Electrochemical nucleation and optical characterization of highly oriented Bi clusters on Cu substrate

Abstract

The electrochemical nucleation and growth of bismuth (Bi) crystallites on copper substrates were investigated using cyclic voltammetry and chronoamperometry measurements, and scanning electron microscopy (SEM). The experimental current transients were analyzed according to the Scharifker and Hills and Mirkin-Nilov and Heerman-Tarallo models. At relatively low overpotentials and low Bi concentration, Bi deposition can be described by a model involving progressive nucleation on active sites and 3D diffusion-controlled growth. At higher Bi concentration, the growth mechanism shifts to the instantaneous nucleation mode. These results were also confirmed by SEM analysis. The values of some kinetic parameters such as the nucleation rate, the number density of active sites and the diffusion coefficient of Bi3+ ions were also calculated using different theoretical approaches.
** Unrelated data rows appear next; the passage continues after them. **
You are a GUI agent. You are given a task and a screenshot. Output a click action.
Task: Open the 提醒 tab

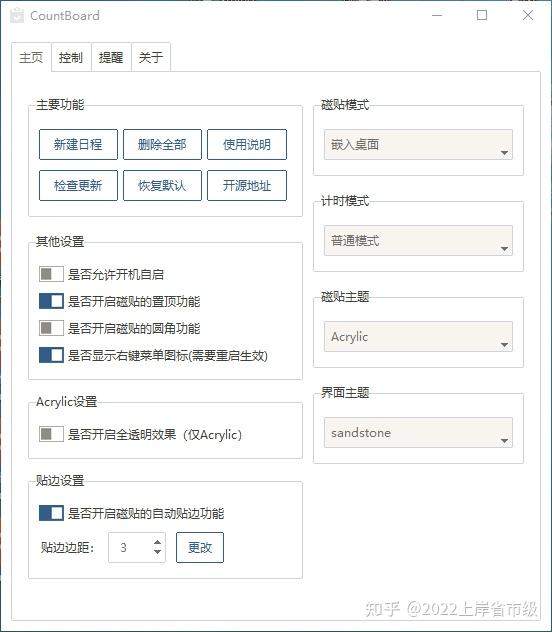(111, 57)
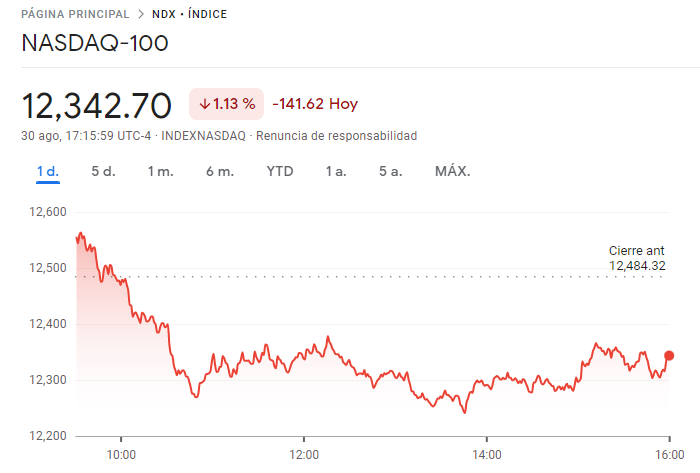Select the 1 d. time range tab
This screenshot has height=473, width=700.
(x=47, y=171)
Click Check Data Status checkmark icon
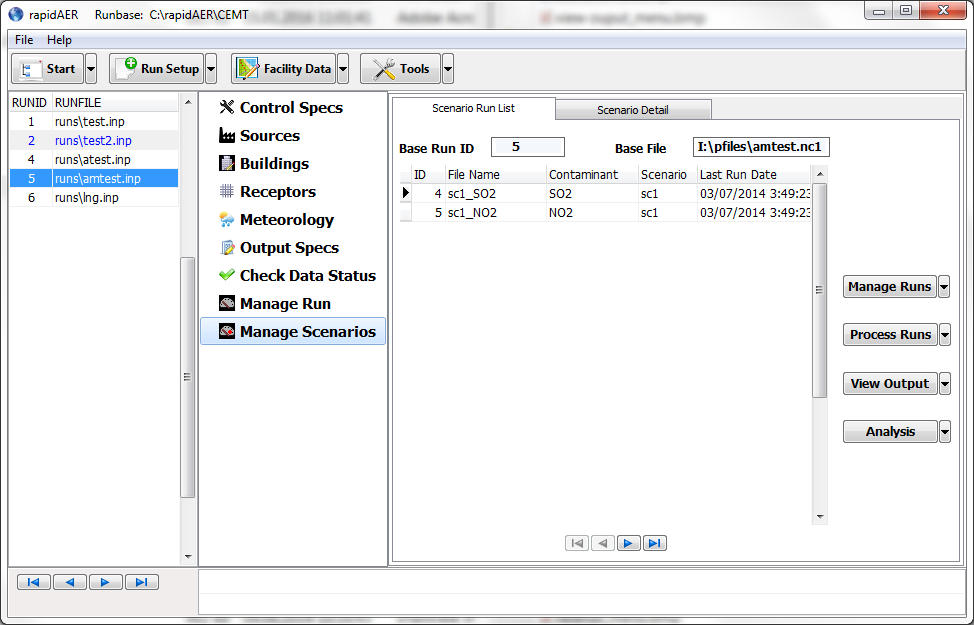 click(x=226, y=276)
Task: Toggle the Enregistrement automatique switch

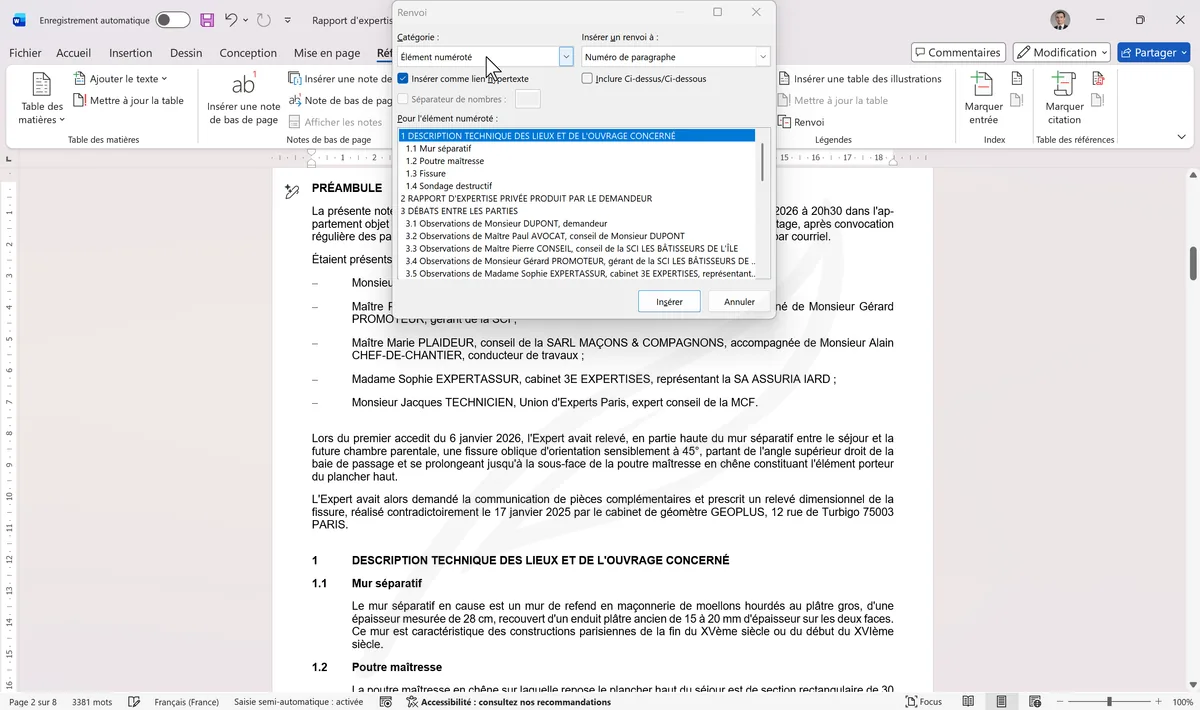Action: [x=172, y=20]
X-ray diffraction measurements revealed that the Bi crystallites grow in the rhombohedral crystal structure along the [012] direction. The optical properties of the dispersed Bi nanoparticles on the Cu surface were discussed in the ultraviolet-visible (UV–Vis) wavelength range. It was found that the UV–Vis spectrum exhibit a strong resonant optical absorption on the surface with the smallest Bi crystallite size (200 nm).